Der Gedanke, dass aus einem Wehrpflichtigen möglicherweise ein Vertragssoldat werden könnte, der anschließend in einem Krieg eingesetzt wird, erschien dem Gericht offenbar etwas zu spekulativ. Juristisch ausgedrückt fehlte es an der „beachtlichen Wahrscheinlichkeit“. Anders formuliert: Man kann schließlich nicht jede denkbare Entwicklung ernst nehmen.
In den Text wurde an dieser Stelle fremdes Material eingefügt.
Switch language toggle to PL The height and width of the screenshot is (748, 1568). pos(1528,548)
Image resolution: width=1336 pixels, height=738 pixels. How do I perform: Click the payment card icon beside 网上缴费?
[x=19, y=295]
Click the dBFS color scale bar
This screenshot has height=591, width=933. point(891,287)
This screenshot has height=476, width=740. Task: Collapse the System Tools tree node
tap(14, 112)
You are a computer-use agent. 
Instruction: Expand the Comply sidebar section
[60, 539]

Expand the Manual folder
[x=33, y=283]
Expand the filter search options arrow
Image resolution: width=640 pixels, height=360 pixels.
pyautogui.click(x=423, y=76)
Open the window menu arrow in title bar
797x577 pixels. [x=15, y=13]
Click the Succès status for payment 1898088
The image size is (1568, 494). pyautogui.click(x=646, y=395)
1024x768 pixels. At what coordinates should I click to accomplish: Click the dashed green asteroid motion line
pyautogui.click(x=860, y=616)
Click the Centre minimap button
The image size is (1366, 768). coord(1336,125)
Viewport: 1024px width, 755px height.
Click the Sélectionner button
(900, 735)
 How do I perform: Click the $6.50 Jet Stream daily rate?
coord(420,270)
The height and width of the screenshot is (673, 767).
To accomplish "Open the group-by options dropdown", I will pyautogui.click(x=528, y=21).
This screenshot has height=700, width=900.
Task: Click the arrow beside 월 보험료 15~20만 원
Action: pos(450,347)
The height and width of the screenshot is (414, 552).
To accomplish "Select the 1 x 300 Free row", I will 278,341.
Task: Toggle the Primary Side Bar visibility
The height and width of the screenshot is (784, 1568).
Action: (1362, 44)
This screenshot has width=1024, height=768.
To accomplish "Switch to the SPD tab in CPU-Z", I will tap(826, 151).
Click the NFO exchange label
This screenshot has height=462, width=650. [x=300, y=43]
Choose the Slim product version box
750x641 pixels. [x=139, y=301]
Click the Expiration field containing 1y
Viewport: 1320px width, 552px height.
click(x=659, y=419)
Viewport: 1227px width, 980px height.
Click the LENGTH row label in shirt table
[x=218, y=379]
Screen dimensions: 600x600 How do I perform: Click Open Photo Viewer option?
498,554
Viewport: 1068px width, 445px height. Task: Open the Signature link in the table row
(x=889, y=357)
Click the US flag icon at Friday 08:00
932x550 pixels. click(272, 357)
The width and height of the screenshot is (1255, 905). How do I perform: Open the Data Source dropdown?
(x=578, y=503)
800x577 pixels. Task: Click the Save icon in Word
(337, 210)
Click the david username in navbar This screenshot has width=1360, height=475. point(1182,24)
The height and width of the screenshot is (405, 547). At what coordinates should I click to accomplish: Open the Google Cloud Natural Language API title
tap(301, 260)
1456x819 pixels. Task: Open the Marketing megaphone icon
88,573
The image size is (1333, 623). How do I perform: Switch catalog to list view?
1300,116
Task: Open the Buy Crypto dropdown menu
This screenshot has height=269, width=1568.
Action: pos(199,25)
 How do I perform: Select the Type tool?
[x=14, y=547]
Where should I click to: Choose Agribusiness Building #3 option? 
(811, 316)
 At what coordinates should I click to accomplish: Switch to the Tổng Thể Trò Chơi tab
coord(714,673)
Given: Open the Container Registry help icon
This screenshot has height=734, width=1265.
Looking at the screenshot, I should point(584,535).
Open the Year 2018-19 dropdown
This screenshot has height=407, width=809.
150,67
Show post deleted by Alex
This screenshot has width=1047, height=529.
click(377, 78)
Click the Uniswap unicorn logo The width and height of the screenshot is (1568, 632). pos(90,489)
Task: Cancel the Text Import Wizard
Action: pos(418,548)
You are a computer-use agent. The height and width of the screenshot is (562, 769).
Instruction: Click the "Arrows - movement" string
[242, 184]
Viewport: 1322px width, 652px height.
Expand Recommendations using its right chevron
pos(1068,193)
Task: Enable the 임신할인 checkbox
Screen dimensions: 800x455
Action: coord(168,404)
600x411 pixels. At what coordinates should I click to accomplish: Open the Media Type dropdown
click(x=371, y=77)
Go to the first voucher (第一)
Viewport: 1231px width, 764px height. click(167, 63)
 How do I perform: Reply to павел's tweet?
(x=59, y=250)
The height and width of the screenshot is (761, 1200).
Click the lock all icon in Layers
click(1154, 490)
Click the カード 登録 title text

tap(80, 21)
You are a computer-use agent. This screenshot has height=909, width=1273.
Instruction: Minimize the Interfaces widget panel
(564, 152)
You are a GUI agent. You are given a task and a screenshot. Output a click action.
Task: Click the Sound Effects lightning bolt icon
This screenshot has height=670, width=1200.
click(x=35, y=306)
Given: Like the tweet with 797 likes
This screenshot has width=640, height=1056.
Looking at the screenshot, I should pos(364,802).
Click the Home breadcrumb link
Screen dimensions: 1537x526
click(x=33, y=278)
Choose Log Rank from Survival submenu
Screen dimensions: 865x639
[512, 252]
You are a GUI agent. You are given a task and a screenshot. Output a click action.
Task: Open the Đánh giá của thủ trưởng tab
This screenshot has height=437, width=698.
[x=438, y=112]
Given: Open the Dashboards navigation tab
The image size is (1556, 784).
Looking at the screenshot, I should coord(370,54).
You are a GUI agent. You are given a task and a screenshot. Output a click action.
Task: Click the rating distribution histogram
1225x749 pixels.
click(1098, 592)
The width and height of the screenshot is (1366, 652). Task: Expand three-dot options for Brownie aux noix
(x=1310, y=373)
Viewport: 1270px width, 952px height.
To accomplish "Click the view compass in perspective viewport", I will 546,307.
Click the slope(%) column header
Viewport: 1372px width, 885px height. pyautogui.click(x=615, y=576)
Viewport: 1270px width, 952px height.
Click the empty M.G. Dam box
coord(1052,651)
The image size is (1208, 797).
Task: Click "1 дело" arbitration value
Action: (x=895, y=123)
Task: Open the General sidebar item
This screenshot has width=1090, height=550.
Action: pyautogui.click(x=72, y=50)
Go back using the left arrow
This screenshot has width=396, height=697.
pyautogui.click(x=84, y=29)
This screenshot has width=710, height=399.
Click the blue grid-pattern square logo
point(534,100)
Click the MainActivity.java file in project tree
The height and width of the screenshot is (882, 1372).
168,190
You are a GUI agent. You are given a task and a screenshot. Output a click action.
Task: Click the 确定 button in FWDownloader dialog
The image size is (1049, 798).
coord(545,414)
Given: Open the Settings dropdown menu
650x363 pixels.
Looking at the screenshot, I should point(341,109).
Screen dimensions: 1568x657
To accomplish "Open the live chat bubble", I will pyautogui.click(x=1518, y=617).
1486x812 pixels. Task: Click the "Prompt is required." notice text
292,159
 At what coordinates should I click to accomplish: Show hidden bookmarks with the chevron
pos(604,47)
Dass Russland seit Jahren Krieg führt und immer wieder über Rekrutierungsmethoden diskutiert wird, ändert daran offenbar nichts. Maßgeblich ist, dass dem konkreten Kläger nach Auffassung des Gerichts nicht mit ausreichender Sicherheit nachgewiesen werden konnte, dass ihm genau dieses Schicksal droht.
Die Botschaft ist damit klar: Solange nicht feststeht, dass jemand tatsächlich an die Front geschickt wird, genügt die bloße Aussicht auf Wehrdienst nicht. Schließlich könnte ja auch alles ganz anders kommen.
Mit dieser Sichtweise bleibt das Gericht einer bewährten juristischen Tradition treu: Solange die Gefahr noch nicht eingetreten ist, besteht immer die Möglichkeit, dass sie gar nicht eintritt. Und Möglichkeiten genießen vor Gericht bekanntlich keinen Schutzstatus.